Companhia Vale do Rio Doce, a Brazilian diversified mining company, is the latest to jump into Mozambique, lining up $1 billion to invest in a coal mining project.
Mozambique's government has been so prudent at managing donor aid that the International Monetary Fund, the World Bank and donors such as the United States and Britain channel a chunk of their money directly through the government.
Seventeen major donors fund half Mozambique's state budget and have helped cut poverty -- described by the World Bank as living on less than $1 a day -- to nearly 50 percent from nearly 90 percent in 1990, according to government data.
"Growing the economy is absolutely necessary to keep donor funds flowing into Mozambique.

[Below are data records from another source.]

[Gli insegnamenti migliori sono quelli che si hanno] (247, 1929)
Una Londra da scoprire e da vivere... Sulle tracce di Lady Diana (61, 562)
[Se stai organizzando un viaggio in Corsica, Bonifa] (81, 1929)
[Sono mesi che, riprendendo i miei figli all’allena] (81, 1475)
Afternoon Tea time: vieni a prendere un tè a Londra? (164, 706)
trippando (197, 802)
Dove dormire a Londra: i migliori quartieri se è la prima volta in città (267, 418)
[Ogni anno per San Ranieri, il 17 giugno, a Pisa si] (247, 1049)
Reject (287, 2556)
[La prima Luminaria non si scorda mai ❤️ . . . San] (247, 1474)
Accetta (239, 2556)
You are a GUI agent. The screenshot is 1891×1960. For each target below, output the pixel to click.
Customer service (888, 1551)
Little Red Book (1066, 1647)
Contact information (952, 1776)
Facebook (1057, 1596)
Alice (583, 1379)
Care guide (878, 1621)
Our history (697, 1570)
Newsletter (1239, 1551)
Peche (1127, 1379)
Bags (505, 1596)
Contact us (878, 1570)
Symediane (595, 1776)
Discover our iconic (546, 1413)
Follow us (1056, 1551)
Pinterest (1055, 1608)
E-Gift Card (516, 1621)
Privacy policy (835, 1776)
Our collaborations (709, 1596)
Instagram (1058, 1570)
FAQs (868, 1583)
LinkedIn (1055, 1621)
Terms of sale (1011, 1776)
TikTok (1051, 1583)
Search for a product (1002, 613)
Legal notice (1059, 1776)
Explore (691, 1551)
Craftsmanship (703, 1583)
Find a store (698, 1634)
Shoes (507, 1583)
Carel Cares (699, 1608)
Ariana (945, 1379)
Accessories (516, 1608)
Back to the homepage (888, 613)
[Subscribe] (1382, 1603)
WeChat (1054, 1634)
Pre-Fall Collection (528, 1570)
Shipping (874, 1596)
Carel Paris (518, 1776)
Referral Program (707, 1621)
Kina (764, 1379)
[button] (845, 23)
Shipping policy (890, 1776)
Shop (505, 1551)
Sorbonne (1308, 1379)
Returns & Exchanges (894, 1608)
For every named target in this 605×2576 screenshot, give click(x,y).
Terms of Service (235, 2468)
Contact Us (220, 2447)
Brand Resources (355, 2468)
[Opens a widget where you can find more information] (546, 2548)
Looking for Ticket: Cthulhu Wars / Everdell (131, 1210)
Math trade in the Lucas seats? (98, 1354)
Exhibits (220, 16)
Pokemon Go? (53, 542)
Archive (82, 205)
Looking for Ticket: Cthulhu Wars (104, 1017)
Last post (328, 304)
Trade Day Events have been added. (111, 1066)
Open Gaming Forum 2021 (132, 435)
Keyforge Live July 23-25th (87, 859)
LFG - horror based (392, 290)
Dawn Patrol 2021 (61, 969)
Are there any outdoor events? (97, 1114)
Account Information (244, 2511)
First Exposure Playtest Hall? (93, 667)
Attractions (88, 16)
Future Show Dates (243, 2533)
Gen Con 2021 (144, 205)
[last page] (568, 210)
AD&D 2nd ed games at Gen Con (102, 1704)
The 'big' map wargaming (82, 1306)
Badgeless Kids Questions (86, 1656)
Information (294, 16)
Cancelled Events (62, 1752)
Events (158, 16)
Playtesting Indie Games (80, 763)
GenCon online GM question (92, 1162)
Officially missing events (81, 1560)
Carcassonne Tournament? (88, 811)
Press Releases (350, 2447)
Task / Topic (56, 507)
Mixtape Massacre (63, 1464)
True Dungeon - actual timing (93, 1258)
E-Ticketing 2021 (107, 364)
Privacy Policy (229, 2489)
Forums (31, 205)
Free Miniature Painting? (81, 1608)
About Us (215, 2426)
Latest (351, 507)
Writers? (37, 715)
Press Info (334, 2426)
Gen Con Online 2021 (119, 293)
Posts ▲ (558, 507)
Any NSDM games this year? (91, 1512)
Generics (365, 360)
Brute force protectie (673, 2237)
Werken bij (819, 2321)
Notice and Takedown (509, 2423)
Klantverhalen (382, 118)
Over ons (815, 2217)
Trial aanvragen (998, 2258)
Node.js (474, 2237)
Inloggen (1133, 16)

You've got to show that something is made out of the cash offered by lenders," said Carlos Castel-Branco, a senior economic consultant in Maputo.
Castel-Branco said the only complaint was that the success of donor and NGO programs fueled a dependency syndrome among the country's 18 million people.
"External aid must support the end to aid dependency by creating more and better institutions and accessible, affordable quality of services to improve the lives of our people," he said.
Amancio Chilengue, a regional government administrator, said the government would not have been able to deal with the country's needs without the help from NGOs and other donors.
"We basically would still be at zero," he said.